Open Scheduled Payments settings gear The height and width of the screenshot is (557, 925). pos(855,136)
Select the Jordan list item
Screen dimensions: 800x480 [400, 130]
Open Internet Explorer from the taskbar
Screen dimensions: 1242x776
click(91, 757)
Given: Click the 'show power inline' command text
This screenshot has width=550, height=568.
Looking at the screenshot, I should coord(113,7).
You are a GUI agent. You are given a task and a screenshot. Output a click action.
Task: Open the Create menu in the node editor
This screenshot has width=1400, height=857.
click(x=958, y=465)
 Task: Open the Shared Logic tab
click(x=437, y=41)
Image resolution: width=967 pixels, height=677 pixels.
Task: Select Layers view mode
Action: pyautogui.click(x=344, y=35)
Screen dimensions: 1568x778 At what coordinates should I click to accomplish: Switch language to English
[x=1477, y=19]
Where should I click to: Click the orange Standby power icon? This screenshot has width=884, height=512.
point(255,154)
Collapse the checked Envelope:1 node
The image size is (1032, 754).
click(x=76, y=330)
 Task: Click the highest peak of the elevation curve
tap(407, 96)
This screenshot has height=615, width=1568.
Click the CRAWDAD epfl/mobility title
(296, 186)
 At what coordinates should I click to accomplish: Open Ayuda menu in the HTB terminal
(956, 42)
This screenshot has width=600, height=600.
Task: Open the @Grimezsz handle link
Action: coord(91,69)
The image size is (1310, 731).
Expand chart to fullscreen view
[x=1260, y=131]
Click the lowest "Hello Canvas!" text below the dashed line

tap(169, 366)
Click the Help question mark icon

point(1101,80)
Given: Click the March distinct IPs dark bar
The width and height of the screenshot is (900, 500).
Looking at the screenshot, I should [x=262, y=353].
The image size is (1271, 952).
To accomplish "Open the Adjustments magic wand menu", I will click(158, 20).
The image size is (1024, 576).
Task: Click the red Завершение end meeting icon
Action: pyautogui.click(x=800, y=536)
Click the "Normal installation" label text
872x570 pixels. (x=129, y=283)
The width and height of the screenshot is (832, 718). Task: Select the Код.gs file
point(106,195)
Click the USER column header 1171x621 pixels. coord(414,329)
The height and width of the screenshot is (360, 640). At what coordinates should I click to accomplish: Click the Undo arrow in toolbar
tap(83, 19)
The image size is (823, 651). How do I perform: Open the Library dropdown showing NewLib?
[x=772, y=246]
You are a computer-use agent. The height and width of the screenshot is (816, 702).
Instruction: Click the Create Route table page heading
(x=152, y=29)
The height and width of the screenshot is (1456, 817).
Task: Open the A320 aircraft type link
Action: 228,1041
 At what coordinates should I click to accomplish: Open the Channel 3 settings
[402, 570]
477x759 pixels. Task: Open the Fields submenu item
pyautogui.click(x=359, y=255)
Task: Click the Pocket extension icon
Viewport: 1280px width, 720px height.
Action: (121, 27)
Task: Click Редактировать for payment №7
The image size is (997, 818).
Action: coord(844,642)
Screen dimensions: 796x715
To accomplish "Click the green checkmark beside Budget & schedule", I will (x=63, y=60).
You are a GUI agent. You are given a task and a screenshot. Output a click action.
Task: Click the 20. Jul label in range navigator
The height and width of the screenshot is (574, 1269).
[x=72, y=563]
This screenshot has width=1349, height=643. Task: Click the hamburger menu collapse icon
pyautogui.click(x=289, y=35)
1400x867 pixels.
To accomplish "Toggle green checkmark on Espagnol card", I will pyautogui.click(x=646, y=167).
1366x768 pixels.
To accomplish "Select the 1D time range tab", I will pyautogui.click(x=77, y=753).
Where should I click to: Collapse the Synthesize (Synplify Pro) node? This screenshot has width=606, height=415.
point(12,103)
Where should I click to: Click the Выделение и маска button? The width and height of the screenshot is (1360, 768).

How to complete this task: Return the data above in full. Keep every line exactly as it is.

Response for this exercise:
Open Scheduled Payments settings gear The height and width of the screenshot is (557, 925). pos(855,136)
Select the Jordan list item
Screen dimensions: 800x480 [400, 130]
Open Internet Explorer from the taskbar
Screen dimensions: 1242x776
click(91, 757)
Given: Click the 'show power inline' command text
This screenshot has width=550, height=568.
Looking at the screenshot, I should coord(113,7).
You are a GUI agent. You are given a task and a screenshot. Output a click action.
Task: Open the Create menu in the node editor
This screenshot has width=1400, height=857.
click(x=958, y=465)
 Task: Open the Shared Logic tab
click(x=437, y=41)
Image resolution: width=967 pixels, height=677 pixels.
Task: Select Layers view mode
Action: pyautogui.click(x=344, y=35)
Screen dimensions: 1568x778 At what coordinates should I click to accomplish: Switch language to English
[x=1477, y=19]
Where should I click to: Click the orange Standby power icon? This screenshot has width=884, height=512.
point(255,154)
Collapse the checked Envelope:1 node
The image size is (1032, 754).
click(x=76, y=330)
 Task: Click the highest peak of the elevation curve
tap(407, 96)
This screenshot has height=615, width=1568.
Click the CRAWDAD epfl/mobility title
(296, 186)
 At what coordinates should I click to accomplish: Open Ayuda menu in the HTB terminal
(956, 42)
This screenshot has width=600, height=600.
Task: Open the @Grimezsz handle link
Action: coord(91,69)
The image size is (1310, 731).
Expand chart to fullscreen view
[x=1260, y=131]
Click the lowest "Hello Canvas!" text below the dashed line

tap(169, 366)
Click the Help question mark icon

point(1101,80)
Given: Click the March distinct IPs dark bar
The width and height of the screenshot is (900, 500).
Looking at the screenshot, I should [x=262, y=353].
The image size is (1271, 952).
To accomplish "Open the Adjustments magic wand menu", I will click(158, 20).
The image size is (1024, 576).
Task: Click the red Завершение end meeting icon
Action: pyautogui.click(x=800, y=536)
Click the "Normal installation" label text
872x570 pixels. (x=129, y=283)
The width and height of the screenshot is (832, 718). Task: Select the Код.gs file
point(106,195)
Click the USER column header 1171x621 pixels. coord(414,329)
The height and width of the screenshot is (360, 640). At what coordinates should I click to accomplish: Click the Undo arrow in toolbar
tap(83, 19)
The image size is (823, 651). How do I perform: Open the Library dropdown showing NewLib?
[x=772, y=246]
You are a computer-use agent. The height and width of the screenshot is (816, 702).
Instruction: Click the Create Route table page heading
(x=152, y=29)
The height and width of the screenshot is (1456, 817).
Task: Open the A320 aircraft type link
Action: 228,1041
 At what coordinates should I click to accomplish: Open the Channel 3 settings
[402, 570]
477x759 pixels. Task: Open the Fields submenu item
pyautogui.click(x=359, y=255)
Task: Click the Pocket extension icon
Viewport: 1280px width, 720px height.
Action: (121, 27)
Task: Click Редактировать for payment №7
The image size is (997, 818).
Action: coord(844,642)
Screen dimensions: 796x715
To accomplish "Click the green checkmark beside Budget & schedule", I will (x=63, y=60).
You are a GUI agent. You are given a task and a screenshot. Output a click action.
Task: Click the 20. Jul label in range navigator
The height and width of the screenshot is (574, 1269).
[x=72, y=563]
This screenshot has width=1349, height=643. Task: Click the hamburger menu collapse icon
pyautogui.click(x=289, y=35)
1400x867 pixels.
To accomplish "Toggle green checkmark on Espagnol card", I will pyautogui.click(x=646, y=167).
1366x768 pixels.
To accomplish "Select the 1D time range tab", I will pyautogui.click(x=77, y=753).
Where should I click to: Collapse the Synthesize (Synplify Pro) node? This screenshot has width=606, height=415.
point(12,103)
Where should I click to: Click the Выделение и маска button? The width and height of the screenshot is (1360, 768).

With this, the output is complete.